Mrs May said she had launched three inquiries as she told MPs senior staff had extended a pilot scheme she had authorised in April designed to focus checks on high-risk passengers entering the UK.
She told the House of Commons that senior officials had "let down" hard-working staff and promised that those found guilty of relaxing checks without authorisation from ministers would be punished.
Mrs May said UK border force head Brodie Clark "authorised the wider relaxation of border controls without ministerial sanction".
Mr Clark has since been suspended amid reports that border guards were told this summer not to bother checking fingerprints and other personal details against a Home Office database.
Mrs May said in July she agreed the UK Border Agency (UKBA) could "pilot a scheme that would allow officials to target intelligence-led checks on higher-risk categories of travellers".
Under the scheme, European children, "travelling with their parents or as part of a school group, would be checked against the warnings index -- designed to detect terrorists and serious criminals -- when assessed by a border force official to be a credible risk", Mrs May said.

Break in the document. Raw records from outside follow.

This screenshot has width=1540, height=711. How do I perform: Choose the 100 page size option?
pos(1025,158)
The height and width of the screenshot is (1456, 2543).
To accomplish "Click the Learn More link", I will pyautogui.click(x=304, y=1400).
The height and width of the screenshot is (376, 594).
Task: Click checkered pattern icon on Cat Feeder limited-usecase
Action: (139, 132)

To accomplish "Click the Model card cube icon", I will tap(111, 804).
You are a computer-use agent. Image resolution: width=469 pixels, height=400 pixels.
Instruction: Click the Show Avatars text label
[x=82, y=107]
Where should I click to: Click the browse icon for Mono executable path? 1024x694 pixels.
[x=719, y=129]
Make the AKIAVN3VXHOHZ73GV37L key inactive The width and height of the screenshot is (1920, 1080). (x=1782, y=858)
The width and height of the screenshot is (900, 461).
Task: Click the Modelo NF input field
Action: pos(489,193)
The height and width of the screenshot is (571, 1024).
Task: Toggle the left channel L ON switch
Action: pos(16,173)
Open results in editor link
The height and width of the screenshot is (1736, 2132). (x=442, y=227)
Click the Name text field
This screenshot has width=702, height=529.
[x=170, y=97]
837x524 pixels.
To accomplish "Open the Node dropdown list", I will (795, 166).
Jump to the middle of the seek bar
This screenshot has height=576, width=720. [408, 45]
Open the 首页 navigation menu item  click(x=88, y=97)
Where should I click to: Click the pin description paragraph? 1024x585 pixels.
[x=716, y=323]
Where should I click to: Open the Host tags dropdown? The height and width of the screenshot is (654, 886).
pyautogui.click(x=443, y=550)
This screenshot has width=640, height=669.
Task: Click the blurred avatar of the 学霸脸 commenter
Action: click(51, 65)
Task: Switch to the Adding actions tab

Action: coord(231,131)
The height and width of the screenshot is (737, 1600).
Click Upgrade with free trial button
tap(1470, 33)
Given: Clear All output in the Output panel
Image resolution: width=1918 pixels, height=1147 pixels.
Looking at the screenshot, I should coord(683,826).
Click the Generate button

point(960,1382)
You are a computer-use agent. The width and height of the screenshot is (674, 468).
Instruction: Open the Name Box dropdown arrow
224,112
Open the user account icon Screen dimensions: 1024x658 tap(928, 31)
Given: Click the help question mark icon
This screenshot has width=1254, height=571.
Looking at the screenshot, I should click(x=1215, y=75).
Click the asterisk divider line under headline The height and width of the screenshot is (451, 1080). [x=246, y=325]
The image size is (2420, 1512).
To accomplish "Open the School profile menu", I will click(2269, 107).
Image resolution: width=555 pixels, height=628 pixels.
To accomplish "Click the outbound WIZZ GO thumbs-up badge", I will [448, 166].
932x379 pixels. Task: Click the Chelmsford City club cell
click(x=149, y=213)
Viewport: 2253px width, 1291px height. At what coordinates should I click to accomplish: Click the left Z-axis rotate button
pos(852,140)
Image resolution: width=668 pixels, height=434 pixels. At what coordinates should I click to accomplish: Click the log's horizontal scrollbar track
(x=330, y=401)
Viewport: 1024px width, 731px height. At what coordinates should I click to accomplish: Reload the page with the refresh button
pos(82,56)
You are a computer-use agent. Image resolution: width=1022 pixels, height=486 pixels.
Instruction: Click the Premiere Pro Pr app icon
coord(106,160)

"The pilot also allowed, under limited circumstances, border force officials the discretion to judge when to open the biometric chip -- which contains a second photograph and no further information -- on the passports of EEA nationals.
But on Wednesday last week, Mr Clark confirmed to Rob Whiteman, the UKBA chief executive, that "border controls had been relaxed without ministerial approval".
Biometric checks on European nationals and warnings- index checks on children from the EU "were abandoned on a regular basis, without ministerial approval," Mrs May said.
Adults were not checked against the warnings index at Calais, and the fingerprint checks of non-EEA nationals from countries that require a visa were stopped, she said.
"I did not give my consent or authorisation for any of these decisions," Mrs May told MPs.
"Indeed I told officials explicitly that the pilot was to go no further than we had agreed."
The pilot scheme, which had been due to end on Friday, was suspended when the unauthorised relaxation of the control was confirmed, Mrs May said.
Graeme Kyle, the border force's director of operations at Heathrow, and Carole Upshall, director of the force's south and European operations, were also suspended from duty "on a precautionary basis", she said.
Mrs May added: "Our task now is to make sure that those responsible are punished and to make sure that Border Force officials can never take such risks with border security again. That is what I am determined to do."